Perserikatan Bangsa-Bangsa membentuk badan pengungsi, UNRWA, yang saat ini menyediakan layanan bagi 1,6 juta pengungsi Palestina yang terdaftar di Jalur Gaza, serta bagi warga Palestina di Yordania, Lebanon, Suriah, dan Tepi Barat.
Israel merebut Jalur Gaza dalam perang Timur Tengah tahun 1967. Sensus Israel tahun itu menyebutkan populasi Jalur Gaza berjumlah 394.000, setidaknya 60% dari mereka adalah pengungsi.
Dengan kepergian warga Mesir, banyak pekerja Jalur Gaza mengambil pekerjaan di bidang pertanian, konstruksi dan industri jasa di Israel, dimana mereka dapat memperoleh pekerjaan yang mudah pada saat itu. Pasukan Israel tetap mengelola wilayah tersebut dan menjaga permukiman yang dibangun Israel pada dekade-dekade berikutnya. Hal ini menjadi sumber meningkatnya kebencian warga Palestina.
Dua puluh tahun setelah perang tahun 1967, warga Palestina melancarkan intifada atau pemberontakan pertama mereka. Ini dimulai pada bulan Desember 1987 setelah kecelakaan lalu lintas di mana sebuah truk Israel menabrak kendaraan yang membawa pekerja Palestina di kamp pengungsi Jabalya di Jalur Gaza, menewaskan empat orang. Protes pelemparan batu, pemogokan, dan penutupan menyusul.
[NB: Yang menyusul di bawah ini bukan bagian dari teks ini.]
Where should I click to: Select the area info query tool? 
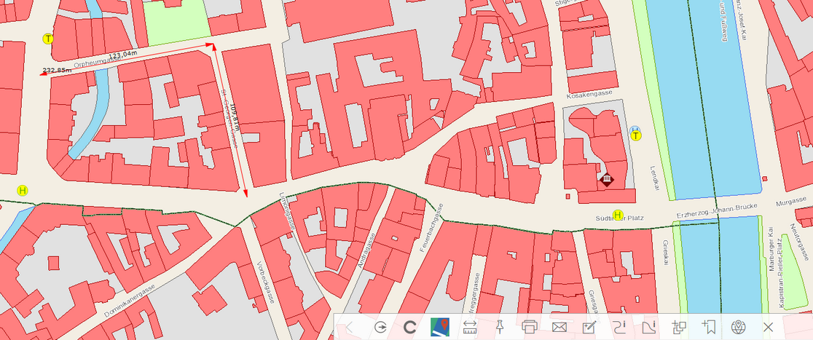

Memanfaatkan kemarahan tersebut, Ikhwanul Muslimin yang berbasis di Mesir membentuk cabang bersenjata Palestina, Hamas, dengan basis kekuatannya di Jalur Gaza. Hamas, yang berdedikasi terhadap penghancuran Israel dan pemulihan kekuasaan Islam di wilayah yang dianggap pendudukan Palestina, menjadi saingan partai sekuler Fatah pimpinan Yasser Arafat yang memimpin Organisasi Pembebasan Palestina (PLO).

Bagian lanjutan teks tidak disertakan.